#### WHAT YOU WILL DO
Print only the lines below from the one with "The width and" to the one with "Task: Click the zoom magnifier icon", both included, exactly as they stand. Leave pictures out.

#### SOURCE RECORDS
++++++++

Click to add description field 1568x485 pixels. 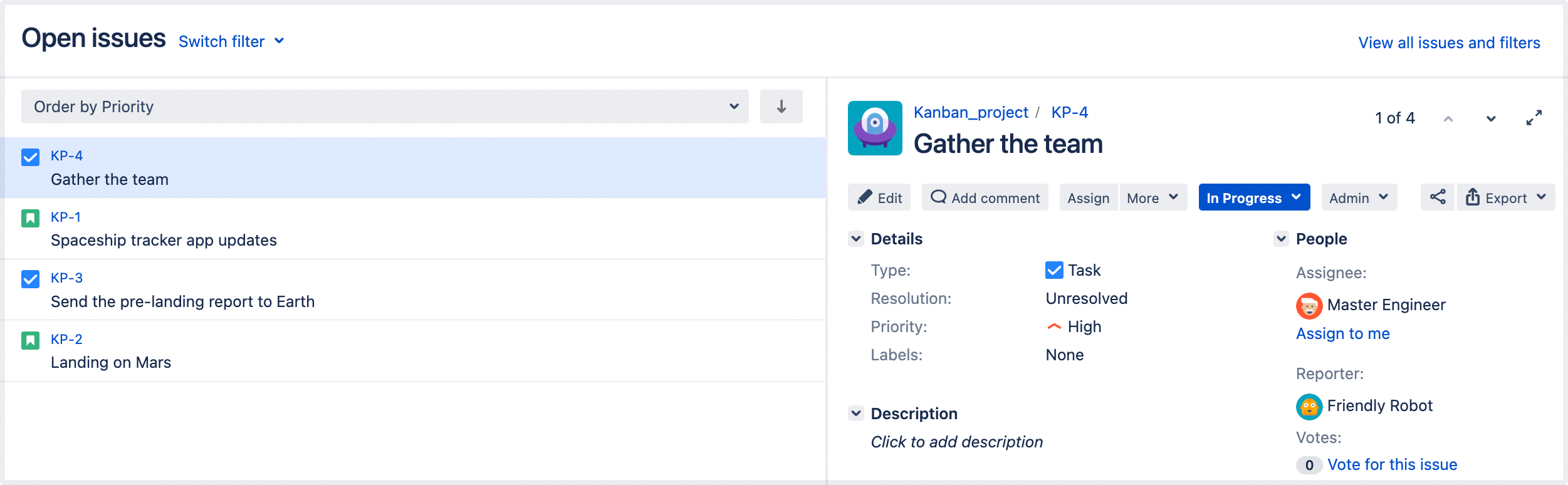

++++++++

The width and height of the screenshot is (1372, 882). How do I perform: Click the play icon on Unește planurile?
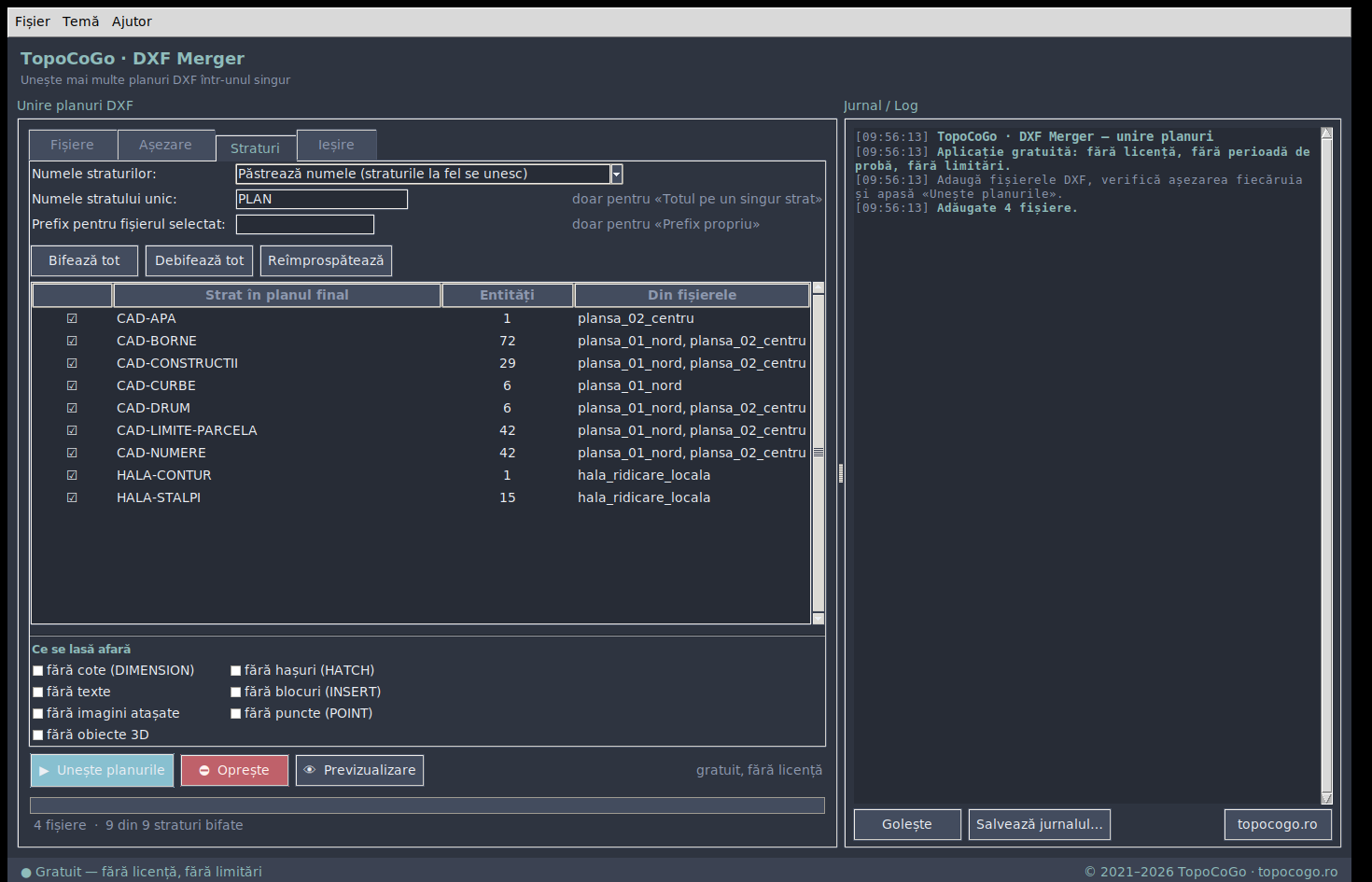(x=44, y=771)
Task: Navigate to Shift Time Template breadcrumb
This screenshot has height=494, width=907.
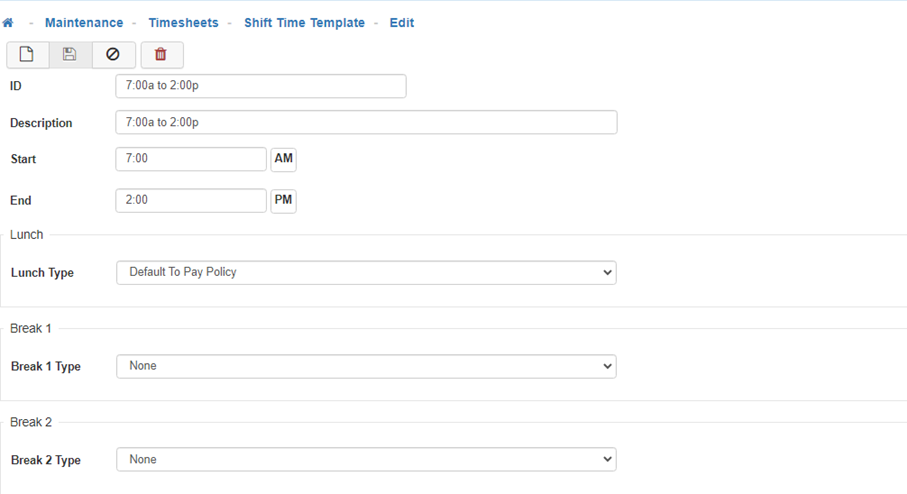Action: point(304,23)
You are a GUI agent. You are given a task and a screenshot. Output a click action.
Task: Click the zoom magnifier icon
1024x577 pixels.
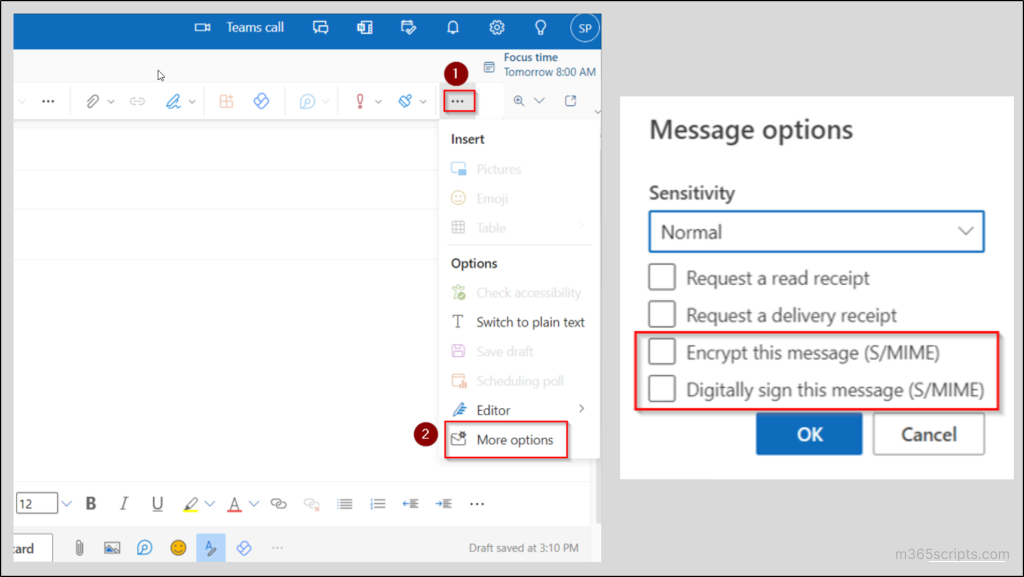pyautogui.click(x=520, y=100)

++++++++

#### SOLUTION TO THIS PROBLEM
The width and height of the screenshot is (1372, 882). How do I perform: Click the play icon on Unește planurile?
(x=44, y=771)
Task: Navigate to Shift Time Template breadcrumb
This screenshot has height=494, width=907.
Action: point(304,23)
You are a GUI agent. You are given a task and a screenshot. Output a click action.
Task: Click the zoom magnifier icon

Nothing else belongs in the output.